Вот так. Без предисловий и без надрыва я сама себя сдала. И поверить не могла в то, что только что случилось! Да какая ему разница…
Нет, я не подозревала о том, кто сидит напротив — мне уже не было до этого никакого дела! — но мужчина медленно закрыл глаза. В них что-то изменилось за секунду до этого, и подкатила к горлу тошнота. В воздухе появилась ярость — не моя, чужая, — и она была куда тяжелее моей. Моя по сравнению с ней была каплей в океане.
Голос незнакомца прозвучал спокойно, без эмоций.
— Что ж, я рад, что нашел того, кто это сделал. Теперь ты будешь страдать. Иди за мной.
Он поднялся из-за стола.
Наверное, если бы у меня были когти, я бы пробороздила ими столешницу, оставила бы в дереве глубокие рытвины. Но когтей не было, и лишь истошно звонко лопались в моей башке невидимые лески, сдерживающие внутреннюю конструкцию, когда я, в высшей степени этого не желая, поднялась и пошла к выходу за мужчиной в рубашке.
На меня смотрела Элина. Она даже выкрикнула негромко:
— Мариза… Мариза?!
Я уходила, не сказав ей ни слова, не оставив указаний. Как безвольный манекен, как тупоголовый голем, отыскавший своего хозяина.
* * *
Спустя сорок минут я снова сидела за столом — на этот раз за кухонным. В той самой квартире номер восемь в доме на улице Голейн. Столешница темная — кажется, мраморная — холодила ладони; хозяин квартиры сейчас стоял у окна, ко мне спиной. Он был не здесь, он о чем-то думал, что-то вспоминал, и только расходились от его фигуры зловещие волны.

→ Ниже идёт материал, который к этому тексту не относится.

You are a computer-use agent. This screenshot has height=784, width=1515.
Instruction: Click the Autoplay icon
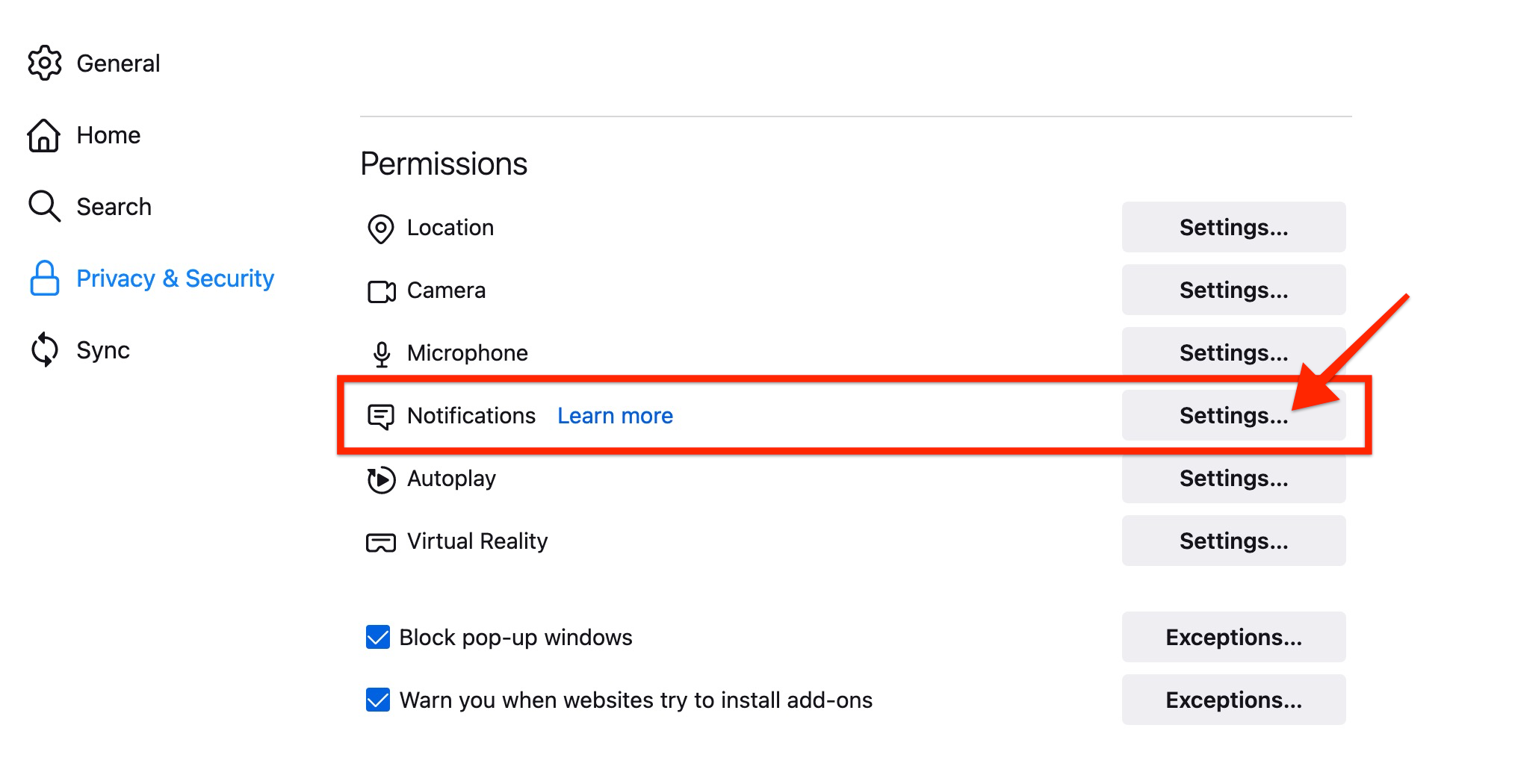tap(381, 479)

Мой мозг еще никогда не работал так быстро, предельно. И я больше не сдерживала ярость — мне нужно отсюда сбежать. Пусть она разрушит эти стены и этот дом — я должна выбраться наружу, чего бы мне это ни стоило. Если погибнут другие, если опять неконтролируемый удар, так тому и быть: я впервые осознанно согласилась на это еще раз — как заяц, которому все равно, в кого полетят стрелы охотников. Лишь бы не в него. Ярость моя, однако, ничего не разрушала, потому что сраный незнакомец создал защитный кокон вдоль стен квартиры, и вся моя мощь, вместо того чтобы разбивать перекрытия и фундамент, утыкалась мокрым носом в поролон. Никогда не ощущала ничего противнее. Тот самый случай, когда в центре фонит гамма-излучением, а на выходе — слабые радиоволны попсовой песенки.
— Ты опять не держишь в узде свою злость.

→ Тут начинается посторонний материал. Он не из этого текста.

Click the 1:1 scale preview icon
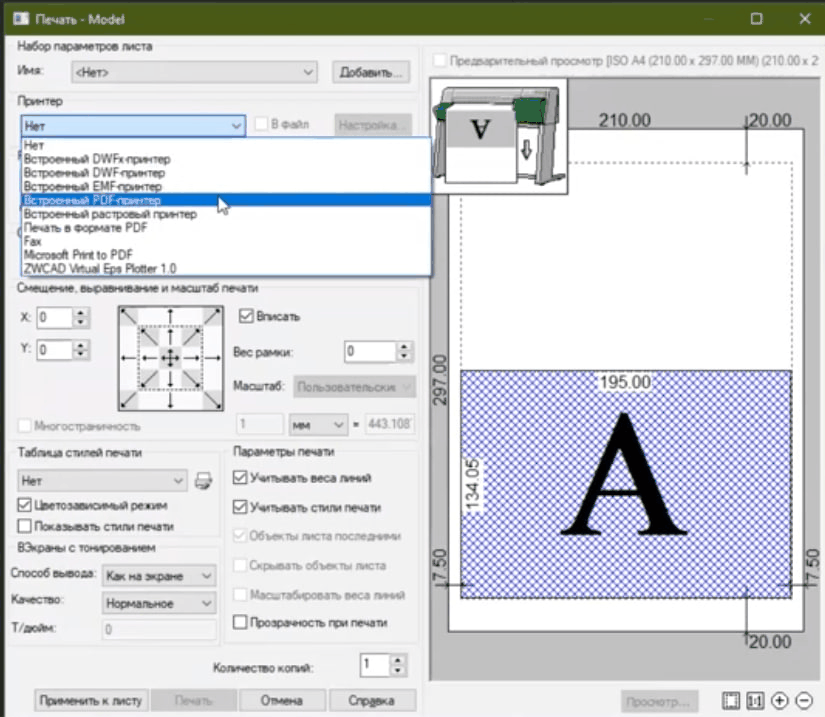Image resolution: width=825 pixels, height=717 pixels. pos(756,701)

Голос тихий, полный укоризны. А еще — спокойного бешенства, которое ощущаешь лишь позвоночником.
Да кто он такой вообще? Зачем он привез меня сюда? Что я ему сделала? И почему не могу с ним совладать?
— Давай… разойдемся… мирно.
Внутри меня бурлит черный вулкан, и это нехорошо, крайне опасно.
— Уже нет.
— Что… я тебе сделала?
На краю стола лежит вилка. Я отвлеку его разговорами, заговорю, метну. Я превращу ее зубья в тончайшие ядовитые иглы — хватит одной царапины, чтобы сдохнуть.
— Если я это озвучу, то убью тебя. — Он не шутил, я понимала это не шестым, но всеми чувствами сразу. — А смерть — это слишком просто.
Значит, совсем не шутки, значит, бьемся насмерть.
Вилку я взяла в руку осторожно, чтобы она не звякнула.
— Не делай этого.
Мне все равно, чем он видел, каким местом и каким взглядом, мне нужно было успеть.
Широкая мужская спина, хорошая шея, мощная, модельная стрижка — наверное, недавно обновил. Я принялась мысленно ткать вокруг вилки смертоносное заклятье, наполнять металл черным ядом.